Predictors of Incremental Diagnostic Information of SPECT/CT Fusion

Patients with incremental diagnostic information on SPECT/CT fusion (n = 12) had significant stenoses in small coronary arteries (2.1 ± 0.5 vs. 3.3 ± 0.7 mm, P < 0.001). Diagonal branches were more commonly involved (83% vs. 35%, P = 0.01), and calcium scores tended to be higher (1,439 ± 1,939 vs. 840 ± 1,060, P = 0.23).
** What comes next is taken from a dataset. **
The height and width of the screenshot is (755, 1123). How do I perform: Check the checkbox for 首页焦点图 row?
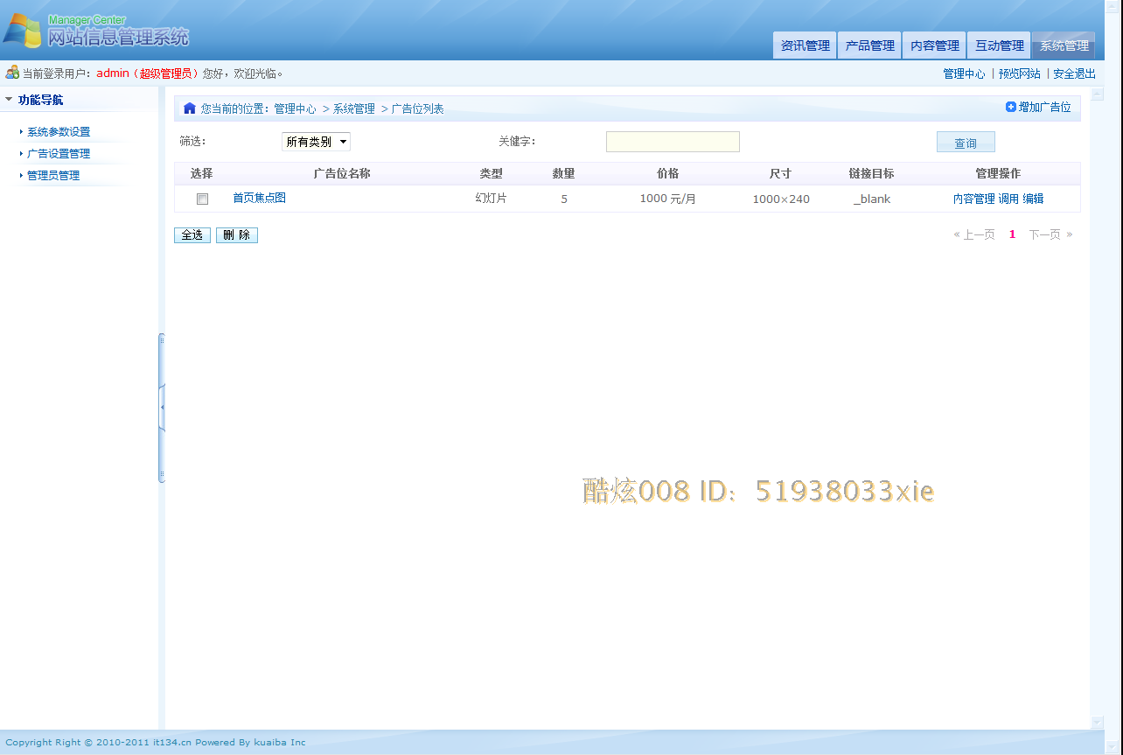coord(202,199)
Significant predictors (by univariate regression analysis) for incremental diagnostic information of SPECT/CT fusion were the diameter of the culprit vessel (P = 0.004) and the involvement of diagonal branches (P = 0.01) (Table 3). When using multivariate logistic regression, only the former parameter reached the level of statistical significance (OR, 0.018 [95% CI, 0.001–0.944], P = 0.047).